• Tekstgedeelte:
──────

Nieuwe Instituut
Nieuwe Instituut

Huis Sonneveld

Queer Salon #4

De vierde editie van de Queer Salon trad buiten de muren van het instituut, en stelde de tuin als queer vrijplaats centraal. Samen met onze gasten–landschapsarchitecten Joost Emmerik en Riek Bakker, en kunstenaar en tuinier Frank Bruggeman–spraken we over hun respectievelijke ervaringen in de praktijk, maakten we een wandeling door de Nieuwe Tuin en het Museumpark met queer ecology in het achterhoofd, en bekeken we een aantal archiefstukken uit de Rijkscollectie voor Nederlandse Architectuur en Stedenbouw. Door Stef Dingen.

Impressie van het getoonde archiefmateriaal tijdens de vierde Queer Salon op 18 juni. Foto door Aad Hoogendoorn, Rotteram Architectuurmand 2024.

Een Selectie Maken

Voor deze editie van de Queer Salon, kozen we om materiaal van queer landschapsarchitecten in ons archief te tonen: Riek Bakker, die aanwezig was op het evenement, Michael van Gessel, en Yves Brunier. Hun werk varieert enorm, maar zij die bekend zijn met de Nederlandse context, zijn hun werk zeer waarschijnlijk wel eerder tegengekomen. Misschien zelfs zonder dat door te hebben gehad.

Het zou niet nodig hoeven zijn om het te onderstrepen, maar de kwaliteit van het werk dat we hebben gekozen is niet afhankelijk van de queer lens waardoor we het bekijken in de context van deze Queer Salon. Het is bovendien goed te realiseren dat er niet één manier is om naar dit materiaal te kijk met het oog op de queerness–of misschien juist het ontbreken–ervan. In plaats daarvan, hebben wij ervoor gekozen om te kijken naar de manier waarop deze ontwerpers zelf, of anderen in hun omgeving, hebben geschreven over hun werk, en mogelijke manieren waarop we er queerness in kunnen herkennen. Onze lezing van deze stukken, is slechts één interpretatie ervan.

Naast het plaatsen van dit werk in een queer perspectief, hebben we ook geprobeerd te kijken naar de manier waarop tuinen en landschappen zelf ook in zekere zin een archief kunnen zijn. Tijd speelt natuurlijk een belangrijke rol in iedere tuin en in elk landschap. Op verschillende manieren, refereren de volgende voorbeelden expliciet aan het verstrijken ervan.

Office for Metropolitan Architecture. Het Museumpark. Plattegrond in collagetechniek door Yves Brunier, 1989. Collectie Nieuwe Instituut, OMAR 4460-2.

──────

• Inhoud dataset:
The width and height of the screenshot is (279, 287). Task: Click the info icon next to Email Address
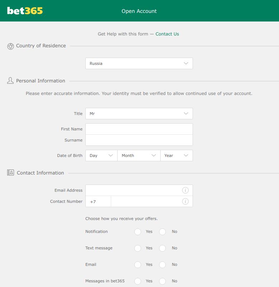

──────

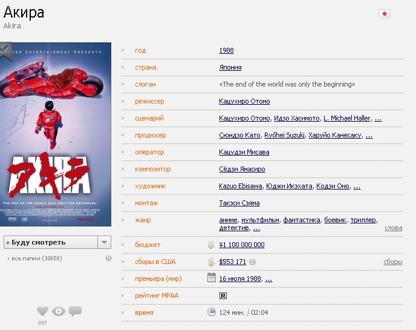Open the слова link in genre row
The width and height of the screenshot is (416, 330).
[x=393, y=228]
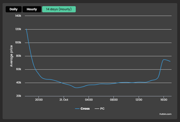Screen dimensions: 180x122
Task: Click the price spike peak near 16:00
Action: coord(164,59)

──────

• Wat je doet:
1. Stemmen deze beweringen overeen met de tekst over de Queer Salon? Beantwoord elke bewering met ja of nee en citeer letterlijk de woorden uit de tekst die de doorslag geven. (a) Riek Bakker was zelf bij het evenement. (b) De vierde Queer Salon vond binnen de muren van het instituut plaats. (c) De plattegrond van het Museumpark in collagetechniek is van Michael van Gessel.
2. Kun je de tekst over de Queer Salon aanvullen door verder te schrijven na de laatste zin?
De items zijn los materiaal en horen niet bij de tekst over de Queer Salon.

• Resultaten per opdracht:
1.
(a) Ja: "Riek Bakker, die aanwezig was op het evenement"
(b) Nee: "De vierde editie van de Queer Salon trad buiten de muren van het instituut"
(c) Nee: "Plattegrond in collagetechniek door Yves Brunier, 1989."

2.
Yves Brunier

Gezien het feit dat het Nieuwe Instituut zich bevindt in het Museumpark, is er geen betere plek om te starten, dan met de selectie tekeningen die Yves Brunier maakte voor zijn ontwerp ervan in samenwerking met OMA. Brunier wilde aanvankelijk architect worden, maar stapte over naar landschapsarchitectuur op advies van Rem Koolhaas, voor wie hij stage liep. Slechts een paar jaar na zijn eerste ontmoeting met Koolhaas, en nadat Yves zijn master landschapsarchitectuur had afgerond, startte hij zijn ontwerppraktijk met Isabelle Auricoste. Vanuit deze positie werkte hij met OMA samen aan het ontwerp voor het Museumpark. De beelden die hij maakte gedurende het ontwerpproces, treden buiten de grenzen van traditionele landschapsverbeelding, en zijn even beeldend als gedurfd.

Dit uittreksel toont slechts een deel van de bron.